With the threat of the Zika virus in Louisiana, Minden city officials could soon be taking extra precautions by beginning the mosquito-spraying season early.

Winky Newer, with the City of Minden, says depending on the weather, they may begin spraying earlier than their normal start date in March.

“We’ve talked about it, and I know it’s supposed to be warm this week,” he said. “If it stays warm, we may expedite it. Over the years, mosquitoes change and the same chemical doesn’t work every year. But we’ve taken care of that with the chemicals we’ve ordered this year.”

The city sprays inside the corporate limits from March until about mid-September, or later if needed, he said.

Teddy Holloway, Webster Parish Police Jury public works director, says they usually start spraying in May and run through November when incidences of the West Nile virus are at their peak.

However, the parish is expected to remain on schedule with their spraying season.

“As of right now, we have no plans of starting any earlier than we did last year, but no one has talked to me about starting early,” he said.

He says they started early last year because of the extraordinary amounts of rainfall. While they started early, they stopped a little early too, he says, about October.

The Louisiana Department of Health and Hospitals recently announced two people from the state may have contracted the virus.

“We do not believe that Zika will spread from these suspected cases,” DHH State Epidemiologist Dr. Raoult Ratard said. “Local transmission of Zika by mosquitoes is very unlikely given the weather and environmental conditions. The chances of getting Zika from a mosquito in Louisiana are very small.”

The Zika virus, officials from the U.S. Centers for Disease Control and Prevention say, is a virus spread through mosquito bites with the most common symptoms listed as fever, rash, joint pain and red eyes. People usually don’t get sick enough to be hospitalized and rarely die of the disease.

Statistics show that only one in five people infected with Zika will get sick. If they do, it is usually mild and symptoms typically begin within two to seven days after a bite from an infected mosquito.

The Zika virus, officials say, has made national news in that Zika has been linked to a serious birth defect of the brain, microcephaly, a condition where a baby’s head is smaller than expected compared to babies of the same sex and age.

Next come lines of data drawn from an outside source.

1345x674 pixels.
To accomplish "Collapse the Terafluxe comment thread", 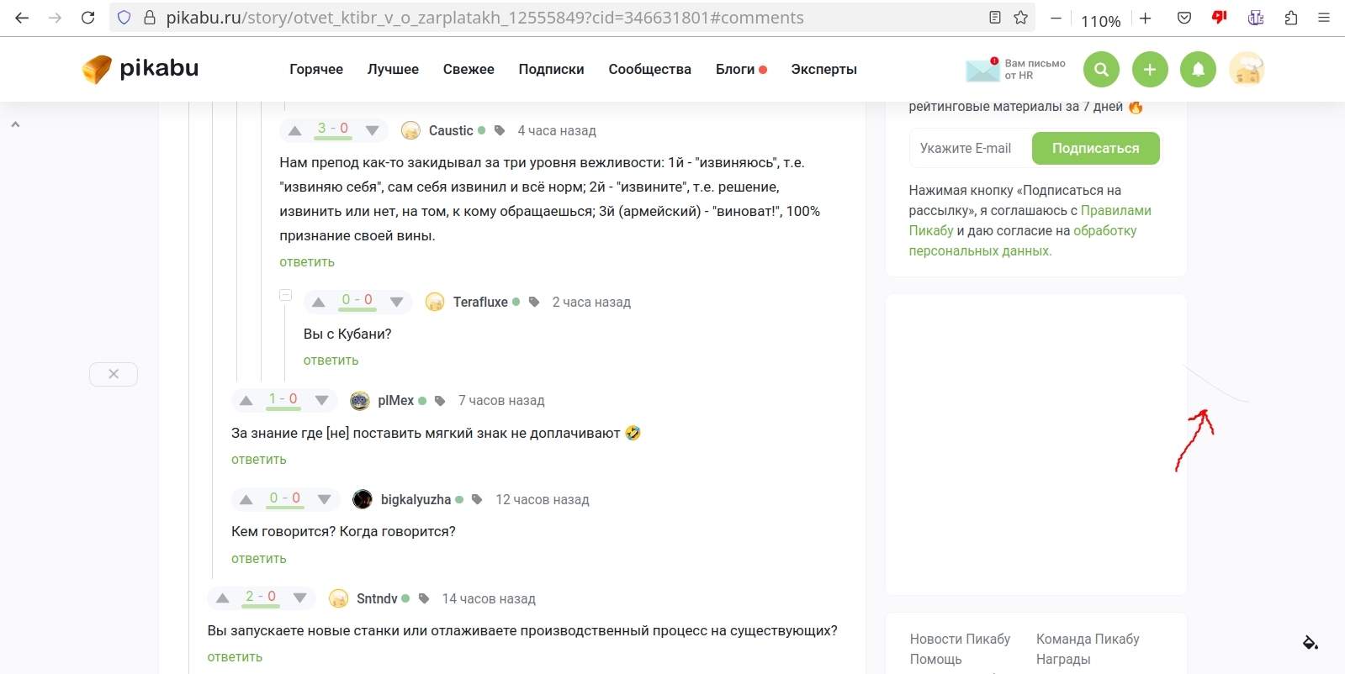I will tap(286, 295).
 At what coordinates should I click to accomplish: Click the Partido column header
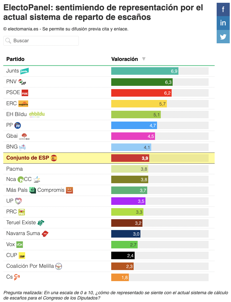[x=15, y=59]
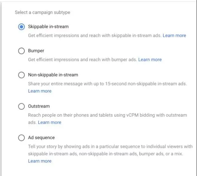Viewport: 197px width, 176px height.
Task: Click the Outstream option label
Action: 39,106
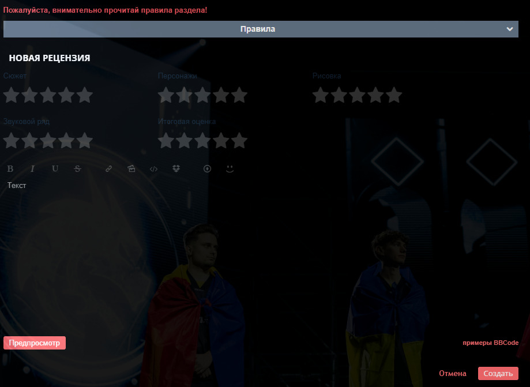Expand the Правила rules panel
This screenshot has width=530, height=387.
261,29
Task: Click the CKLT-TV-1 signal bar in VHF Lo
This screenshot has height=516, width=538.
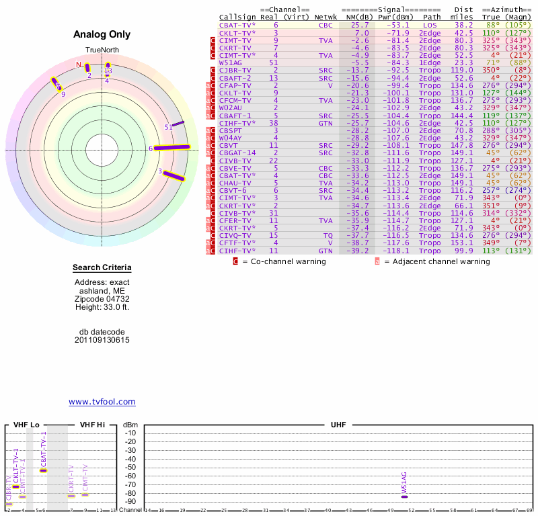Action: pos(16,486)
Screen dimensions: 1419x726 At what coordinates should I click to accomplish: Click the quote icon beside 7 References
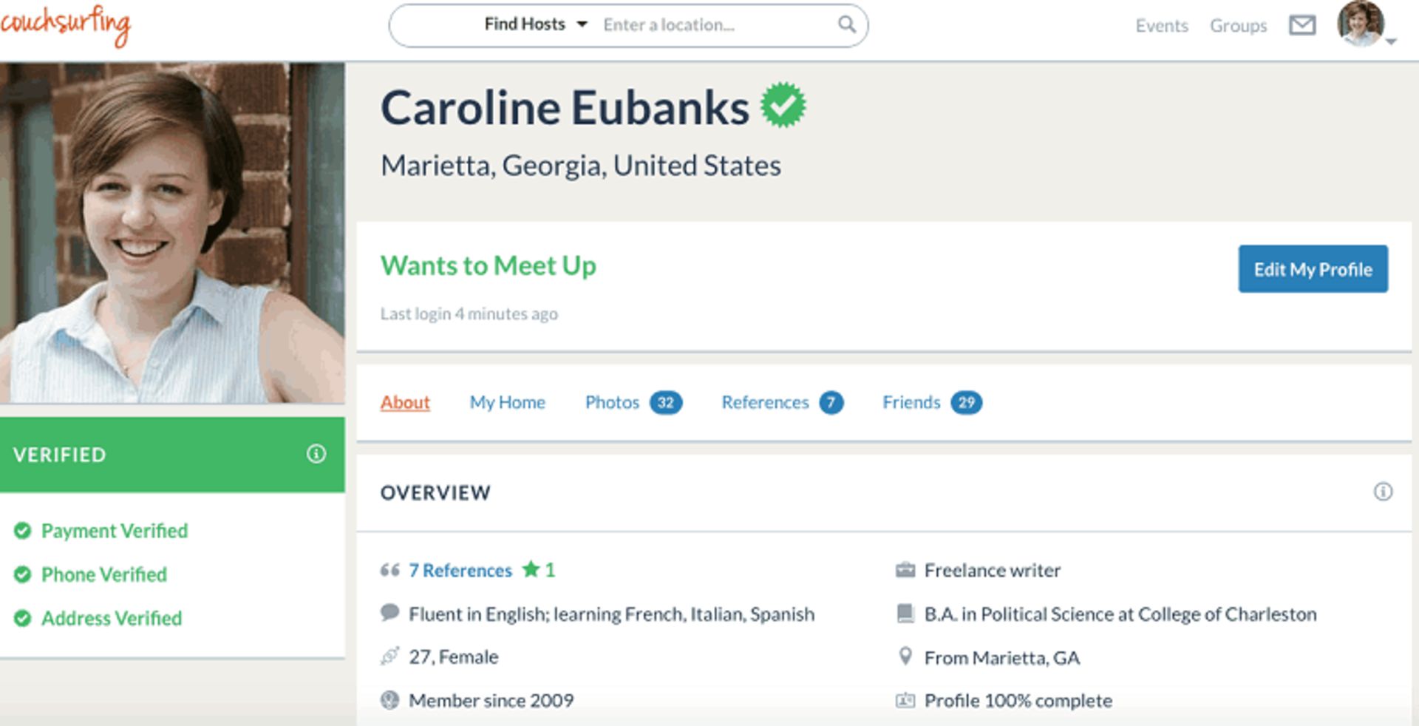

It is usually transmitted through their bite, the Aedes mosquito, which also spread Chikungunya and dengue. It is also transmitted from a pregnant mother to her baby during pregnancy or around the time of birth.
For anyone who has been infected, CDC recommends getting plenty of rest, drinking plenty of fluids to prevent dehydration and take medication such as acetaminophen for fever and pain.

They do not recommend taking aspirin or non-steroid anti-inflammatory medications.

Zika is not native to the U.S., but those who visit countries where Zika is found could become infected.